• **How to complete this task**
Copy each record exactly as it reads, leaving out any pictures it holds.

Collected data
>>>>>
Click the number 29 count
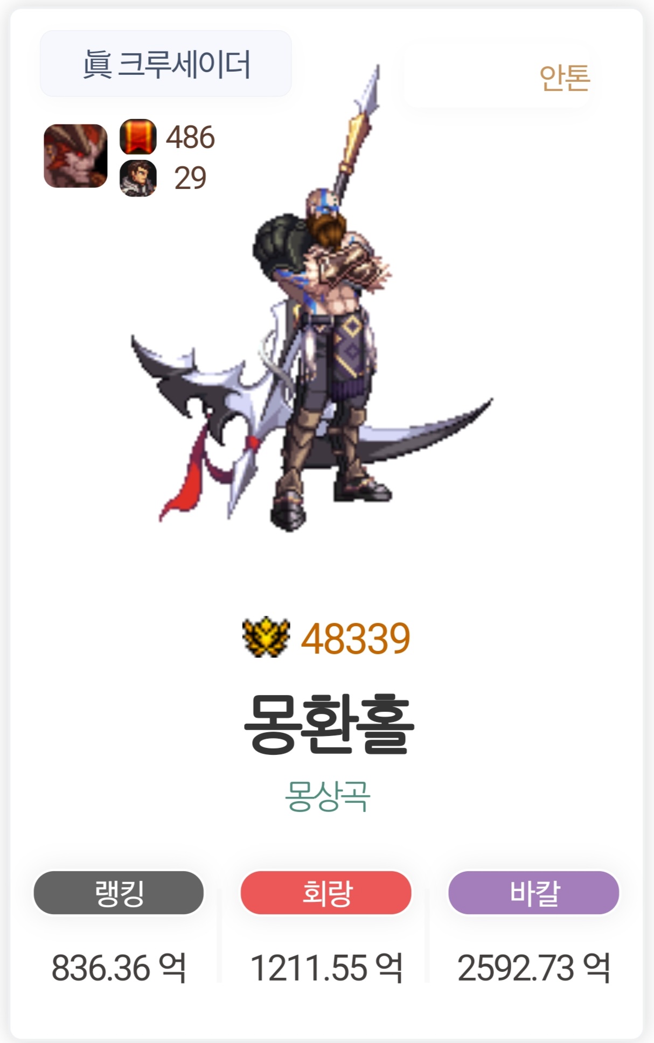Image resolution: width=654 pixels, height=1043 pixels. pyautogui.click(x=190, y=178)
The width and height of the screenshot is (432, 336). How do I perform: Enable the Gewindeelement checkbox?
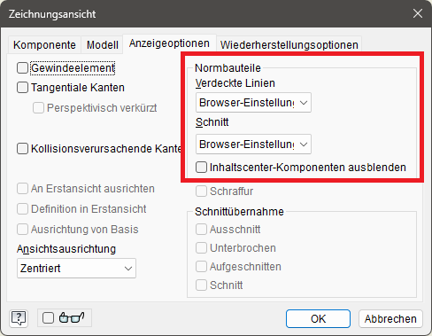click(x=22, y=68)
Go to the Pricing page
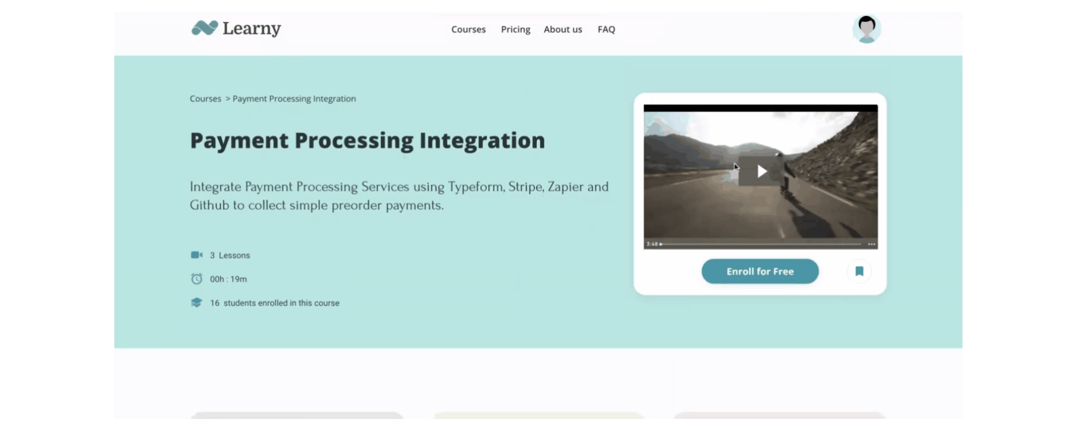 click(x=515, y=29)
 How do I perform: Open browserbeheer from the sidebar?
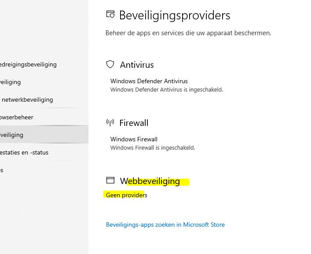17,117
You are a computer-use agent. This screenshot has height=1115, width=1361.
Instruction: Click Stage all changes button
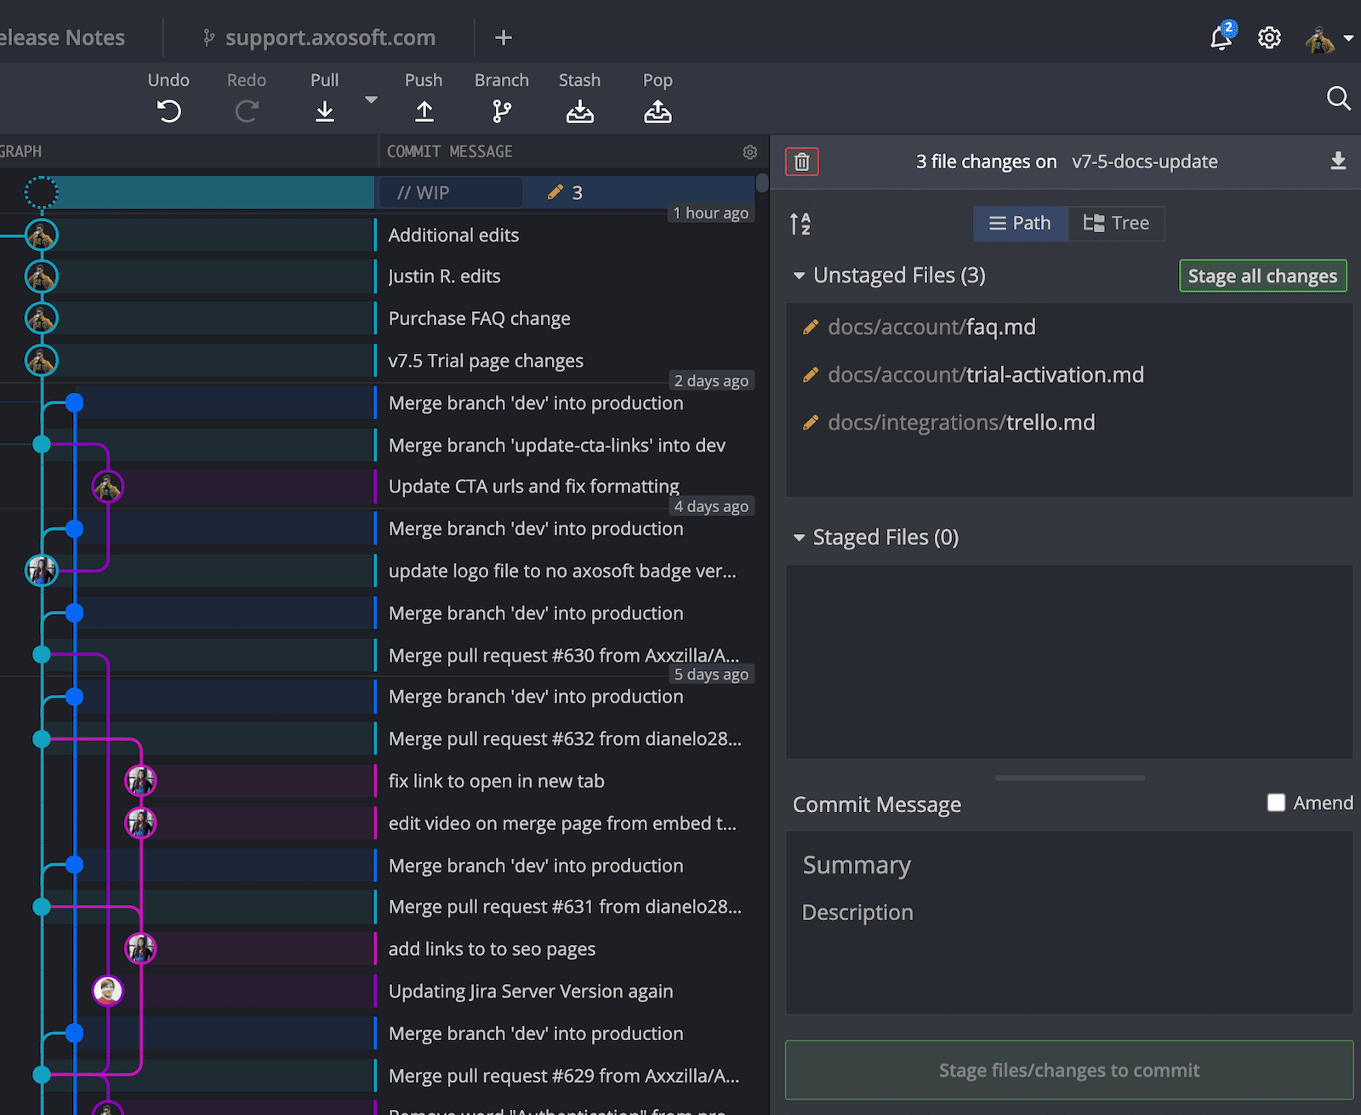pyautogui.click(x=1262, y=276)
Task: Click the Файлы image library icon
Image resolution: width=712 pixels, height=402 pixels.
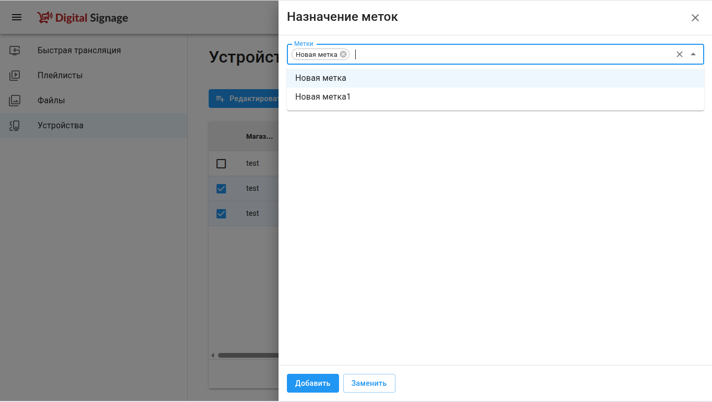Action: click(x=15, y=101)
<<<<<
• **Completed task**
Click the number 29 count
Image resolution: width=654 pixels, height=1043 pixels. pyautogui.click(x=190, y=178)
The width and height of the screenshot is (432, 336). How do I perform: Enable the Gewindeelement checkbox?
click(x=22, y=68)
Go to the Pricing page
 click(x=515, y=29)
 How do I perform: Open browserbeheer from the sidebar?
17,117
You are a computer-use agent. This screenshot has height=1115, width=1361.
Instruction: Click Stage all changes button
pyautogui.click(x=1262, y=276)
Task: Click the Файлы image library icon
Image resolution: width=712 pixels, height=402 pixels.
Action: click(x=15, y=101)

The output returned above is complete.